- **TASK**:
Find the word "Cookies" in the listing, and copy out each line where it turns up.

- **WORKING DATA**:
# # # #
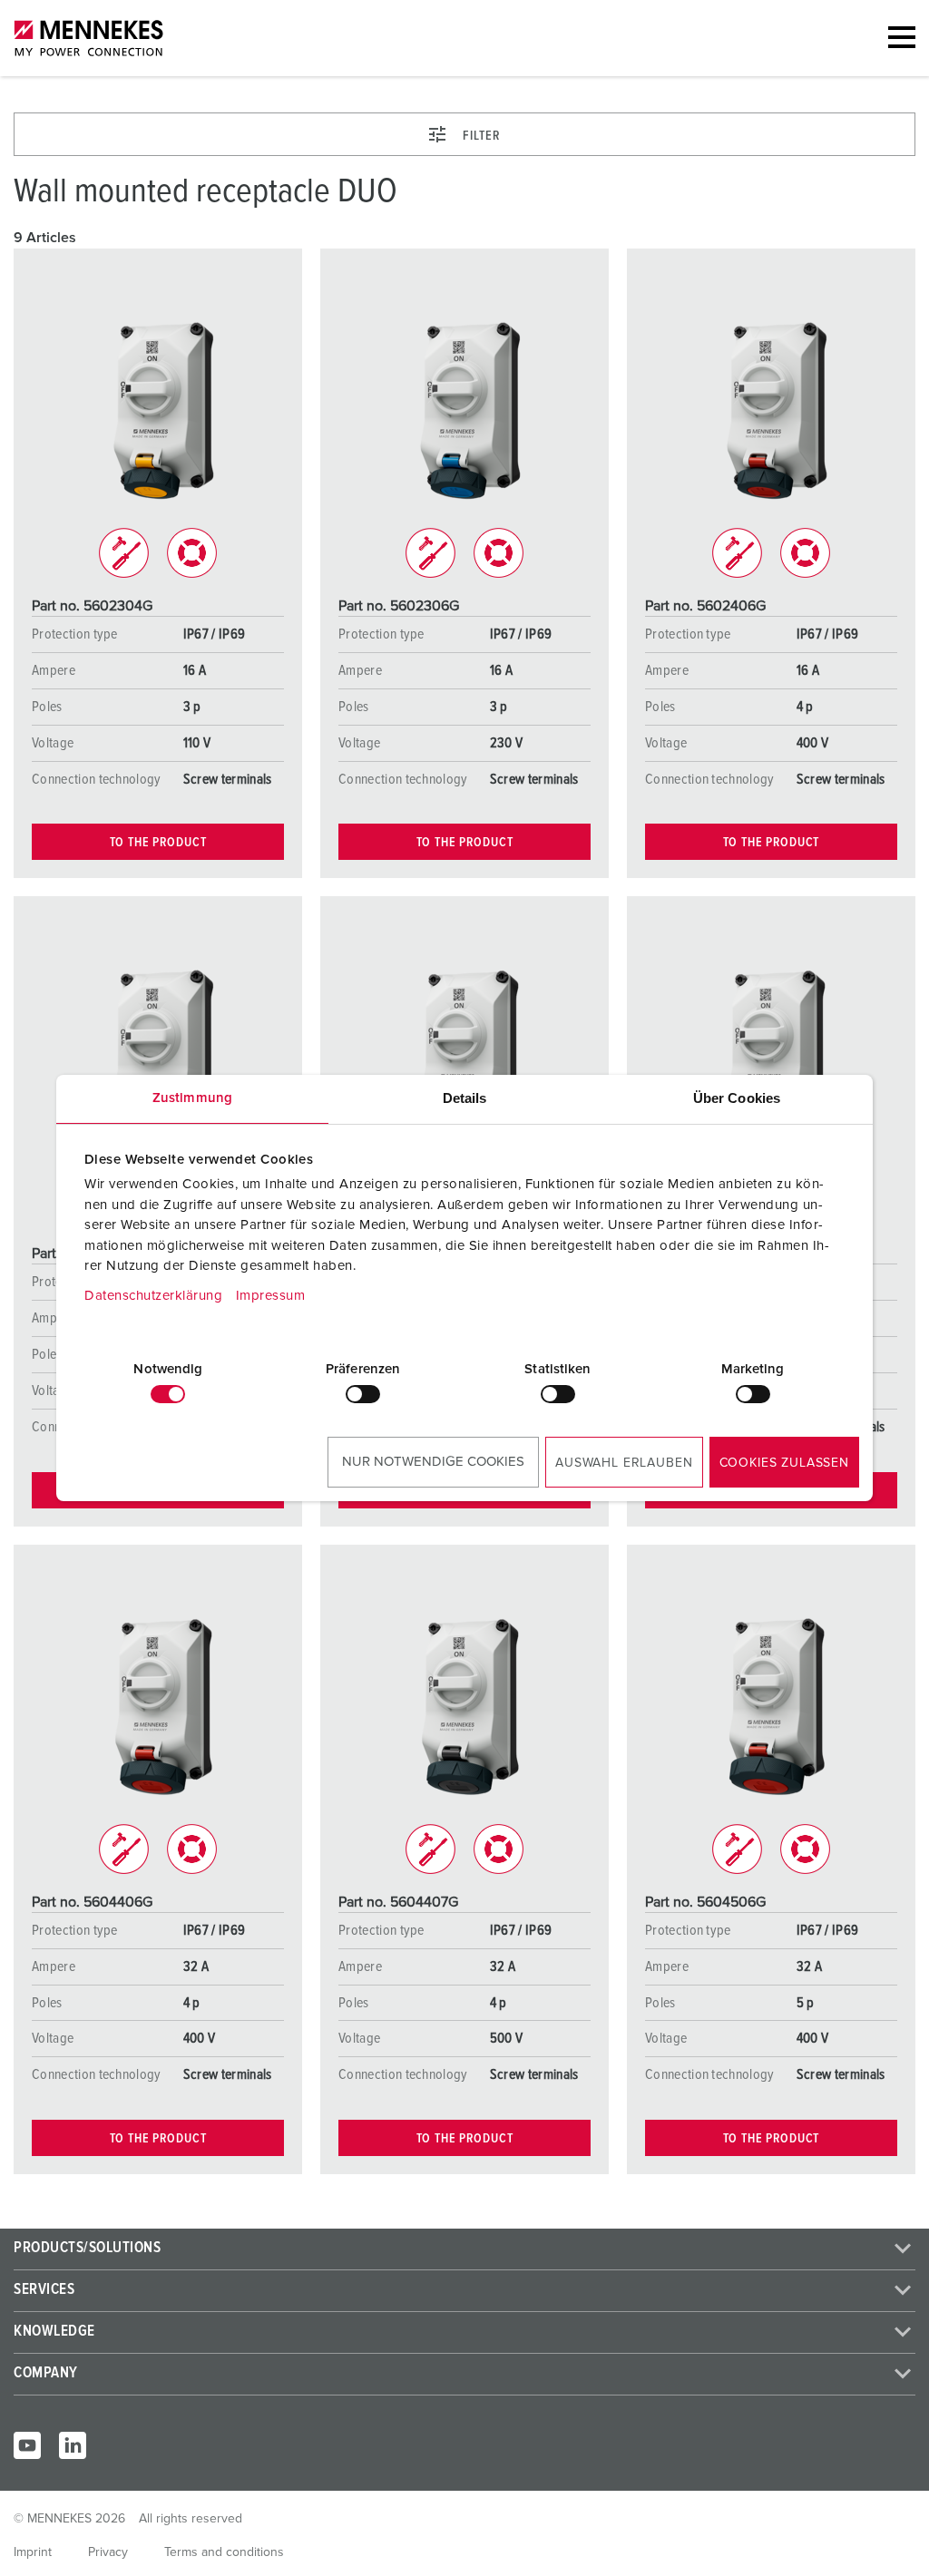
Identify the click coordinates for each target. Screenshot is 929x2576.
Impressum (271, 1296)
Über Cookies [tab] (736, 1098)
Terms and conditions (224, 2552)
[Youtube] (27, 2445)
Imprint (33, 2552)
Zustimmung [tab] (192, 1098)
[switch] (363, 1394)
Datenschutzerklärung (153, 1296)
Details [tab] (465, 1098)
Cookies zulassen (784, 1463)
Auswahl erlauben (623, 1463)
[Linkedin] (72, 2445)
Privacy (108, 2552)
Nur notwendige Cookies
# # # #
- **TASK RESULT**:
Über Cookies [tab] (736, 1098)
Cookies zulassen (784, 1463)
Nur notwendige Cookies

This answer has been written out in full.